Le LBD 40 est un outil utile pour maintenir à distance des adversaires dangereux et agressifs qui, parce qu’ils portent des masques, sont particulièrement immunisés contre les gaz lacrymogènes et qui veulent s’approcher, soit pour lancer des projectiles sur les forces de l’ordre, soit pour les agresser avec des armes blanches. Le LBD 40 n’est pas prévu pour disperser un attroupement. Il n’est utilisé que pour se défendre face à des individus violents qui agressent les militaires ou cherchent à s’emparer d’un point ou d’un monument que ceux-ci ont à défendre. Son emploi est strictement encadré.

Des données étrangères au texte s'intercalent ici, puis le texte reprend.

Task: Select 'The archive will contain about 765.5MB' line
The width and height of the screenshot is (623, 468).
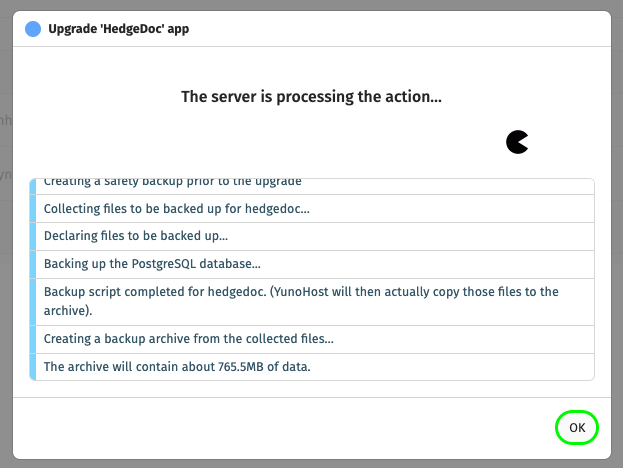Action: tap(312, 367)
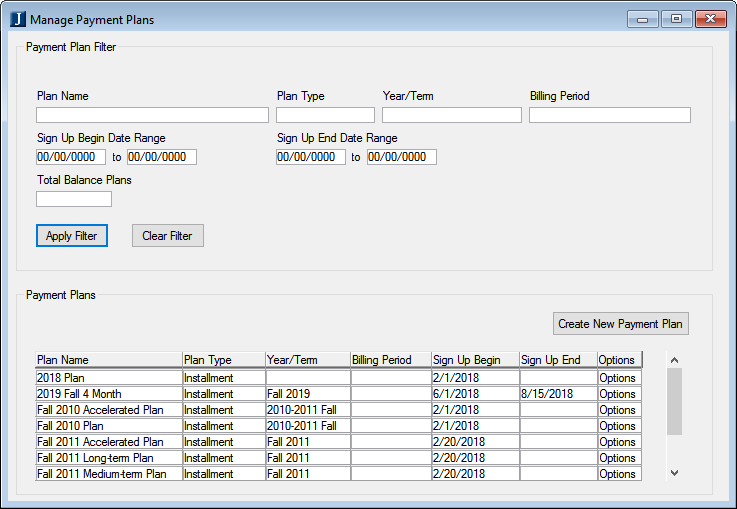Click Sign Up Begin range start date
Screen dimensions: 737x509
pyautogui.click(x=71, y=157)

Depuis le début du mouvement des « gilets jaunes », le LBD a été utilisé à 1 185 reprises par la gendarmerie. À ce jour, aucun usage abusif avéré n’a été établi par l’IGGN, qui n’a reçu qu’un signalement relatif à l’usage d’un LBD sur un total de trente-six signalements reçus depuis le début de la crise. À ce jour, le LBD est un outil indispensable à la réussite de manœuvres d’ordre public sensibles, qui est éprouvé depuis plus de dix ans. En priver les forces de sécurité conduirait à les désarmer partiellement face à des individus violents, face auxquels le contact physique rapproché deviendrait l’unique solution.
Par ailleurs, les forces de sécurité intérieure ne pourraient plus dissuader les individus porteurs de projectiles particulièrement dangereux de les approcher. Personne ne souhaite que nous en arrivions là.

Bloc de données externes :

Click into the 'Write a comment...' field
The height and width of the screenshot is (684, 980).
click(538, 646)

Les conclusions récentes du Conseil d’État, saisi au sujet de l’emploi du LBD dans le cadre du maintien de l’ordre, vont d’ailleurs dans ce sens. J’ajoute que chaque blessure fait évidemment l’objet d’une enquête interne, assortie d’une sanction lorsqu’une faute est commise.
Le vrai débat, mes chers collègues, ne porte pas sur la possibilité d’utiliser des lanceurs de balles de défense, mais sur les conditions d’emploi de ces LBD par les policiers ou les gendarmes dans le cadre d’opérations de maintien de l’ordre.
À ce sujet, je note que l’on envoie trop souvent, pour sécuriser des manifestations où figurent des individus potentiellement violents, des agents insuffisamment formés, par contraste avec les gendarmes mobiles ou les CRS. Cela tient essentiellement à une cause : à force de vouloir jouer la sécurité sociale du monde entier, l’État n’exerce plus correctement ses missions régaliennes !
Par ailleurs, il faut bien le dire, il existe une curieuse complaisance envers les casseurs d’extrême gauche. Comment peut-on expliquer, sans cela, que des individus notoirement violents et parfaitement identifiés puissent, sans la moindre difficulté, se joindre aux cortèges pour casser et piller ?
Mes chers collègues, je vous le demande pour nos policiers et nos gendarmes, ne les privons pas d’un tel moyen intermédiaire, entre gaz lacrymogène et armes létales ! Si nous le supprimons, nous irons vers des affrontements au corps à corps, avec des blessures plus graves et plus nombreuses.
De même qu’il est absurde de suspendre les libertés de tous les citoyens, au motif que certains d’entre eux sont violents, il est absurde d’empêcher les forces de l’ordre de se défendre parce que les LBD sont parfois, très rarement, utilisés à mauvais escient.